» QUESTIONS ON THE MATERIAL
A. Duplicate the passage about the pandemic and "normal" from "For months we" to "division, and isolation." word for word.
B. Name each possible long COVID symptom that the passage about the pandemic and "normal" mentions.

» EXCERPT PROVIDED
-*-
Maybe it’s time for the word “normal” to be retired from the English language.

For months we talked about returning to normal after the pandemic. But there does not seem to be an “after” to COVID, which keeps churning out more variants. So maybe there’s no “normal” either.

And even if there were, the disparities in racial and income inequality exacerbated by the pandemic make it plain that we don’t want to return to the status quo ante. If that’s what “normal” is, we want no part of it.

Right now we are all just exhausted by two years of pandemic precaution, division, and isolation.

Many people are already thinking about the pandemic in the past tense, and assessing how it changed their lives. One friend says she was grateful that the lockdown gave her permission to slow down, and now she’s not sure she wants to speed up again. She was happy to have quiet and solitude; now she’s thinking about how to hang on to some of it.

For another person, the locked-down life of Zoom meetings and working at home revealed just how toxic his work environment was. He quit. Now he’s struggling to complete a course of study and get credentialed to start a new career. He was briefly homeless, and seems shaken by the experience. He’s struggling to get his self-confidence back and start getting a paycheck again.

Almost everyone’s life was upended in one way or another by the long isolation of the pandemic, even if we didn’t change jobs or face economic hardship. We’re struggling to get our footing, and trying to rebuild social lives and extended family relationships.

The hardest part is squaring our feelings with the fact that our county is in the red zone again. The Thurston County Public Health and Social Services COVID dashboard showed 712 new cases in the week of July 14-22. No one from our county died that week, but 30 were hospitalized, and a lot of people were at home being miserable.

The risk of lingering symptoms — the dreaded long COVID — is about 15 percent for people who are not hospitalized, and about 30 percent for those who are. Among the possible long COVID symptoms are life-altering changes in brain function and lung and heart damage.
-*-
» DATA EXTRACT
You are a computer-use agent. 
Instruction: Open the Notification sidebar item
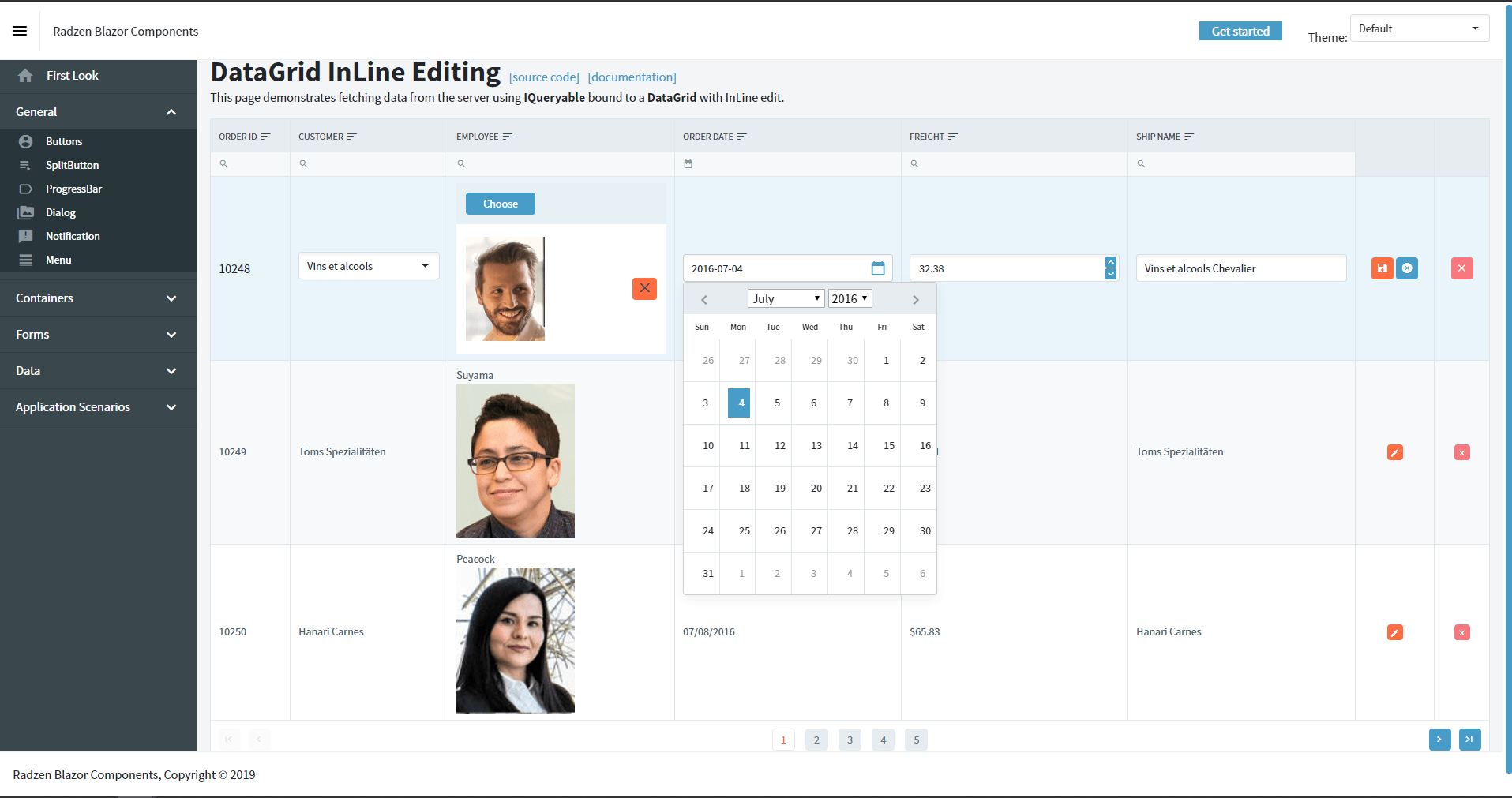coord(73,236)
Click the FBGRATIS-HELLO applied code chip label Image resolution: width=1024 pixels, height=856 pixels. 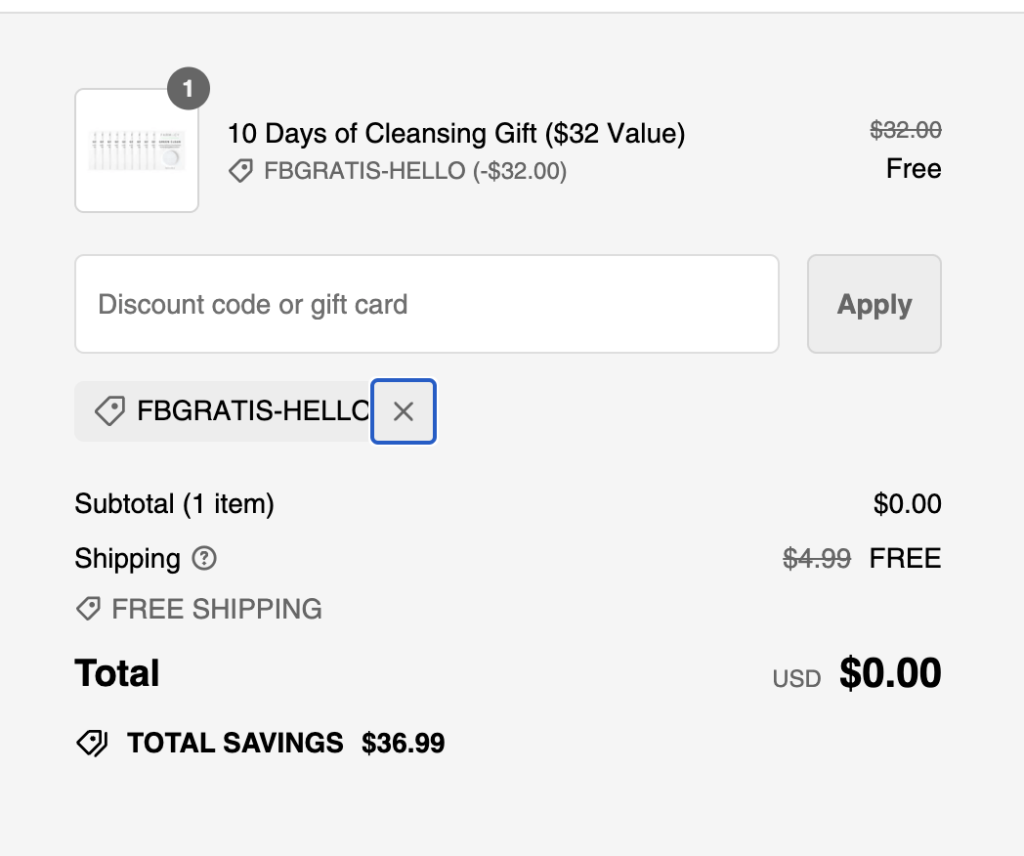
-*-
» ANSWERS FOR THE EXERCISE
A.
For months we talked about returning to normal after the pandemic. But there does not seem to be an “after” to COVID, which keeps churning out more variants. So maybe there’s no “normal” either.

And even if there were, the disparities in racial and income inequality exacerbated by the pandemic make it plain that we don’t want to return to the status quo ante. If that’s what “normal” is, we want no part of it.

Right now we are all just exhausted by two years of pandemic precaution, division, and isolation.

B.
- Life-altering changes in brain function
- Lung damage
- Heart damage